By M. Ram Murty, V. Kumar Murty

Srinivasa Ramanujan was once a mathematician impressive past comparability who encouraged many nice mathematicians. there's vast literature to be had at the paintings of Ramanujan. yet what's lacking within the literature is an research that might position his arithmetic in context and interpret it when it comes to smooth advancements. The 12 lectures through Hardy, introduced in 1936, served this goal on the time they got. This e-book provides Ramanujan’s crucial mathematical contributions and provides an off-the-cuff account of a few of the foremost advancements that emanated from his paintings within the twentieth and twenty first centuries. It contends that his paintings nonetheless has an influence on many alternative fields of mathematical learn. This e-book examines a few of these topics within the panorama of 21st-century arithmetic. those essays, in line with the lectures given by way of the authors specialise in a subset of Ramanujan’s major papers and exhibit how those papers formed the process sleek mathematics.

**Read Online or Download The Mathematical Legacy of Srinivasa Ramanujan PDF**

**Best combinatorics books**

This revised and enlarged 5th version positive factors 4 new chapters, which comprise hugely unique and pleasant proofs for classics resembling the spectral theorem from linear algebra, a few newer jewels just like the non-existence of the Borromean earrings and different surprises. From the Reviews". .. within PFTB (Proofs from The ebook) is certainly a glimpse of mathematical heaven, the place smart insights and lovely rules mix in fabulous and wonderful methods.
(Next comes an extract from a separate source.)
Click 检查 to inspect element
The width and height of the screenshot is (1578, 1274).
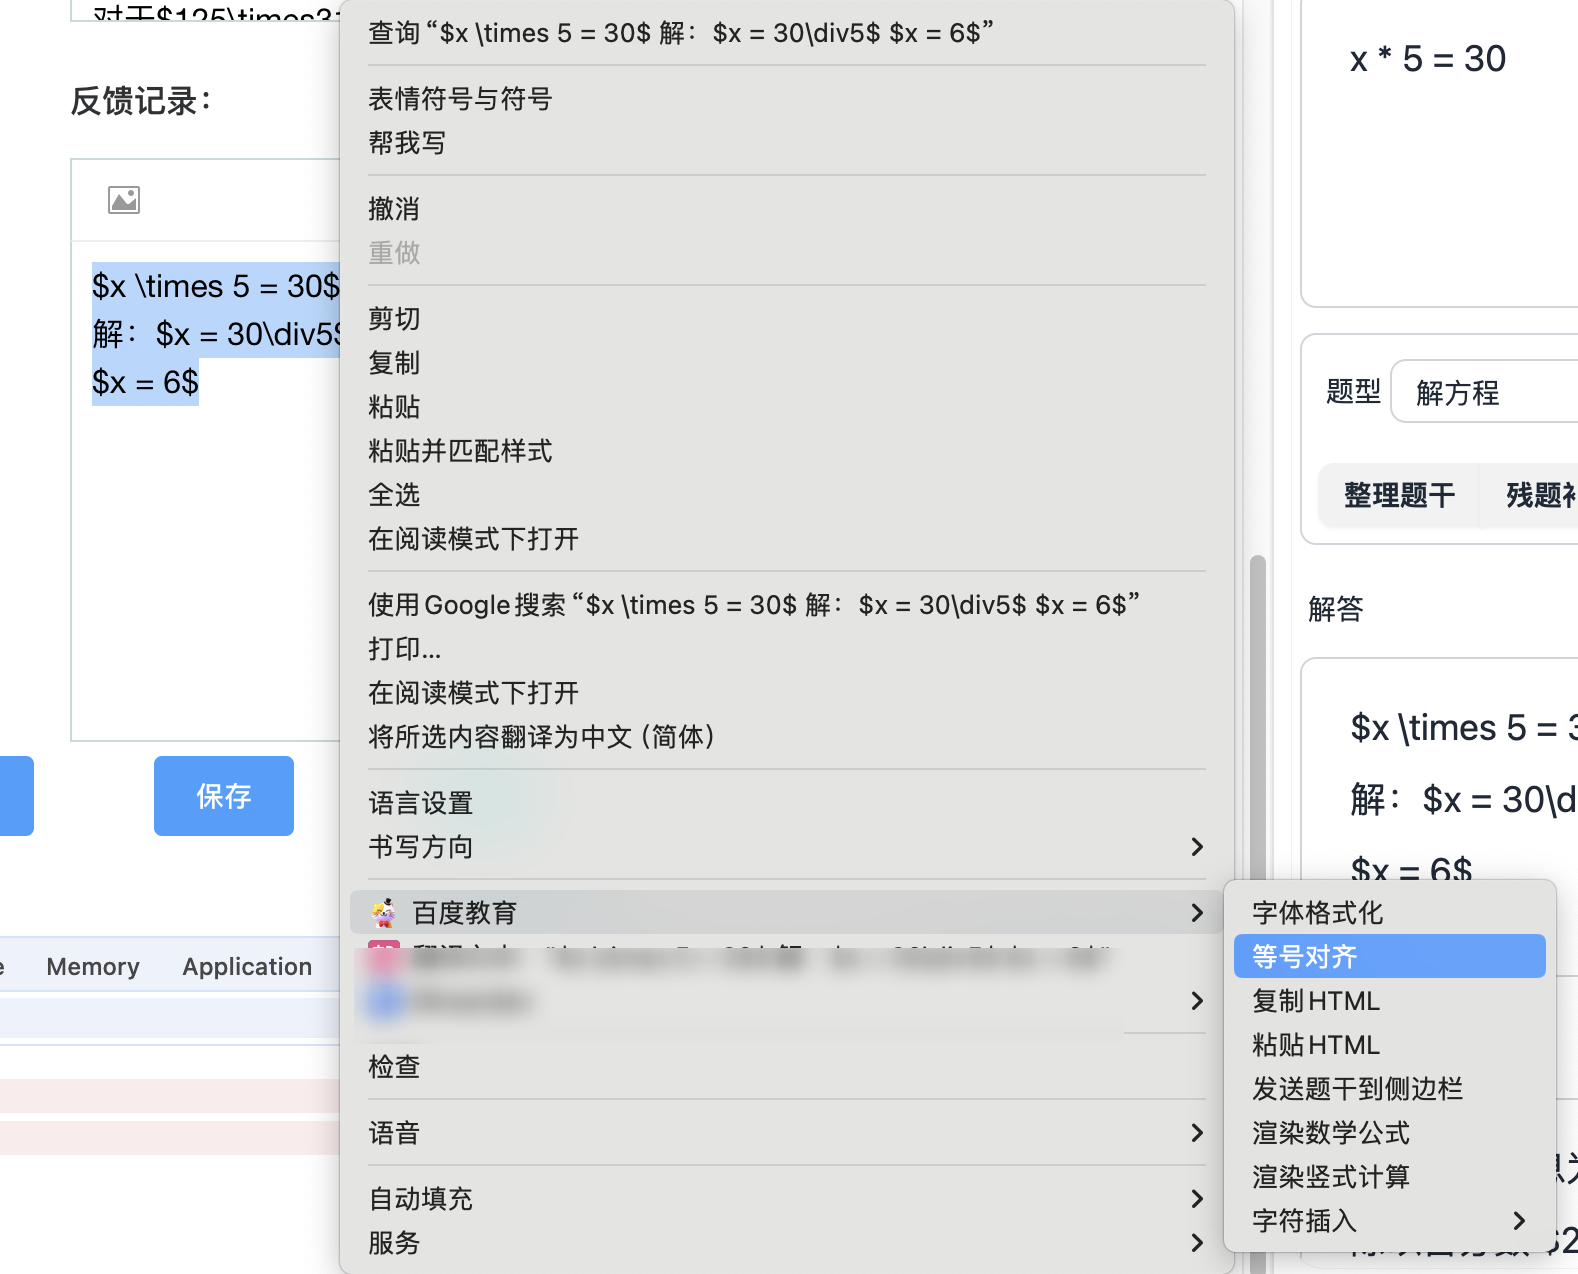click(x=394, y=1067)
Combinatorics and Algebraic Geometry have loved a fruitful interaction because the 19th century. Classical interactions contain invariant conception, theta features and enumerative geometry. the purpose of this quantity is to introduce contemporary advancements in combinatorial algebraic geometry and to method algebraic geometry with a view in the direction of purposes, equivalent to tensor calculus and algebraic statistics.

**Finite Geometry and Combinatorial Applications**

The projective and polar geometries that come up from a vector area over a finite box are really valuable within the building of combinatorial gadgets, similar to latin squares, designs, codes and graphs. This booklet presents an advent to those geometries and their many functions to different parts of combinatorics.

- Mathematical legacy of srinivasa ramanujan
- Commutative Algebra: Geometric, Homological, Combinatorial, and Computational Aspects
- Group Representations, Volume 5
- Set theory, logic, and their limitations

**Additional info for The Mathematical Legacy of Srinivasa Ramanujan**

**Example text**

54 4 The Ramanujan Conjecture from GL(2) to GL(n) We would like to determine its behaviour as y tends to infinity. To do this, we can apply Laplace’s saddle point method: if f has two continuous derivatives, with f (0) = f (0) = 0 and f (0) > 0, and f is increasing in [0, A], then A I (x) := e−xf (t) dt ∼ 0 π 2xf (0) as x tends to infinity and provided that I (x0 ) exists for some x0 . A slightly generalized version of this says that if g is continuous on [0, A], then A g(t)e−xf (t) dt ∼ g(0) 0 π .

We must however understand that much of this work seems to be against the background of two world wars and there was no one giving us the “bigger picture”. In his book, 44 4 The Ramanujan Conjecture from GL(2) to GL(n) Lang [106] wrote, “Partly because of Hitler and the war, which almost annihilated the German school of mathematics, and partly because of the great success of certain algebraic methods of Artin, Hasse, and Deuring, modular forms and functions were to a large extent ignored by most mathematicians for about thirty years after the 1930s.

The most spectacular is the 1965 paper of Selberg [180] where he discusses the spectral theory of the Laplace operator and connects it with estimates for τ (n). In the same paper, he formulates the now celebrated Selberg eigenvalue conjecture of which we shall say more later. ” Indeed, if one looks at the Ramanujan conjecture for general Hecke eigenforms, then in 1954, Eichler, Shimura and Igusa solved it for the case k = 2 by noting that if we consider Γ0 (N ) = γ = a c b ∈ SL2 (Z), c ≡ 0 (mod N ) d then Γ0 (N)\h, suitably compactified, has the structure of a Riemann surface and consequently, can be identified as the C-locus of a curve.